3 of 3 people found the following review helpful
Definitely mid-frequency in this day and age 5 July 2011
By em_everywhere - Published on Amazon.com
Amazon Verified Purchase
This book doesn't deal with true high-frequency trading, where it is more about execution than anything else. The book IS ten years old when I write this, so high frequency trading has taken on a different meaning, so no false advert here.

That said, it is a great treatment of the practical issues of handling large, heterogeneous financial data sets and their statistics. I haven't seen their methodology and framework anywhere else, although there are some really good treatments of irregularly spaced financial data (Hautsch, Engle).

The authors are prolific in this area, in particular, the use of tick data to build better volatility models and the use of seasonality (business time scale) and stochastic time (see intrinsic time). They also present a good way to use higher frequency homogeneous data to effectively filter historical volatility computations that makes them more robust when the data is interpolated or sparse. The best part is that they bring everything together for use in multivariate cases and for forecasting/trading.

Overall, this is a great book, that doesn't have many peers (if any). I can't recommend it enough.

Minor downsides:
(1) I also agree with the other reviewers on the notation, although it doesn't bother me that much personally.
(2) Would be nice to see some type of flowchart for an implementation of the methods in Ch. 6 and later, like they did in Ch. 4.
(3) No explicit mention of duration and/or point processes, although it is implicit in many of their techniques. This one might be a little unfair because one can't expect the authors to survey the entire body of literature.
6 of 8 people found the following review helpful
modelling financial instruments 7 Mar 2007
By W Boudville - Published on Amazon.com
The book gives an indepth statistical modelling of important financial events, that have time dependency. It is suitable for the financial analyst who wants a semi-empirical approach.

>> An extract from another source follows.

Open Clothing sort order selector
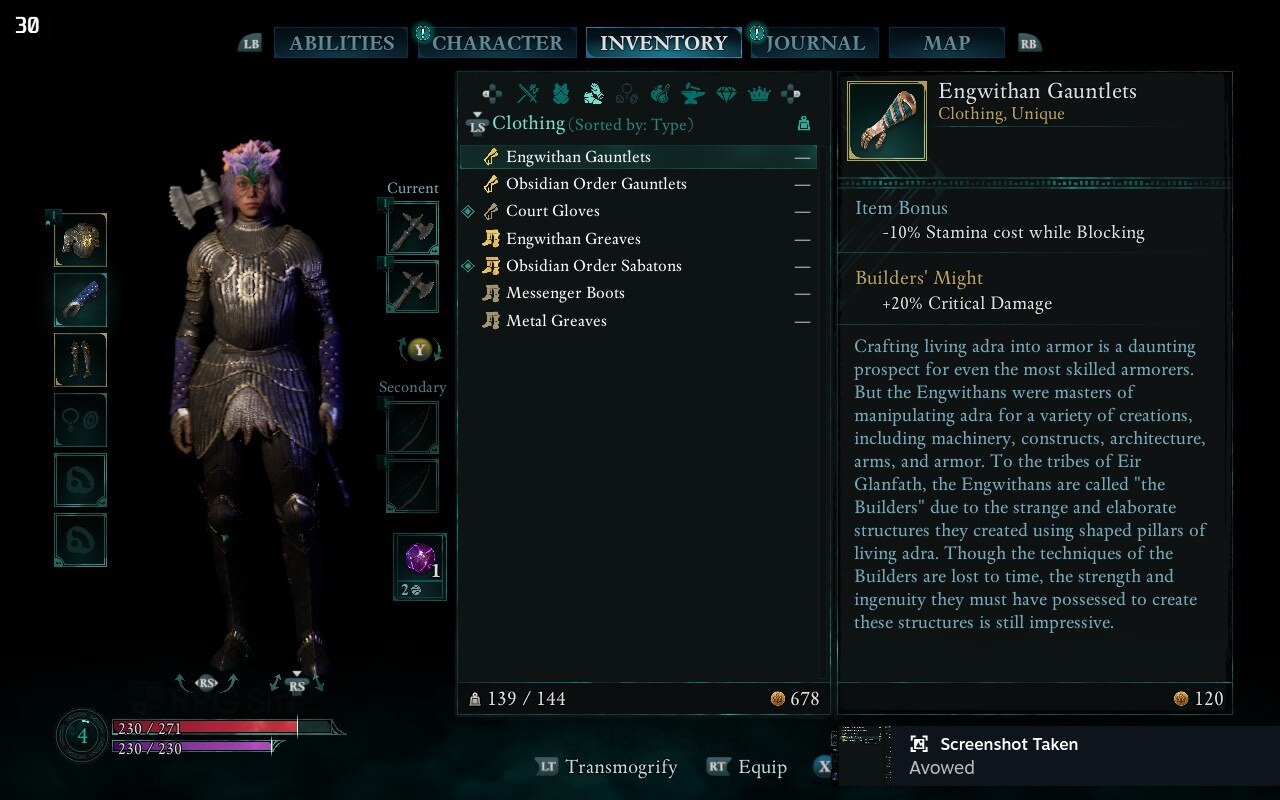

For some quantities, like foreign exchange data, there is a comparison between fully empirical results and various theoretical models. What is investigated are such behaviours like scaling laws, for the absolute returns as a function of frequency. Here, it has been empirically observed that scalings do exist for FX rates.

Whenever possible, the book gives rigorous results, often encapsulated in theorems relating to distributions of independently distributed random variables. The reader should have a background in statistics, with the equivalent of several years of undergraduate courses.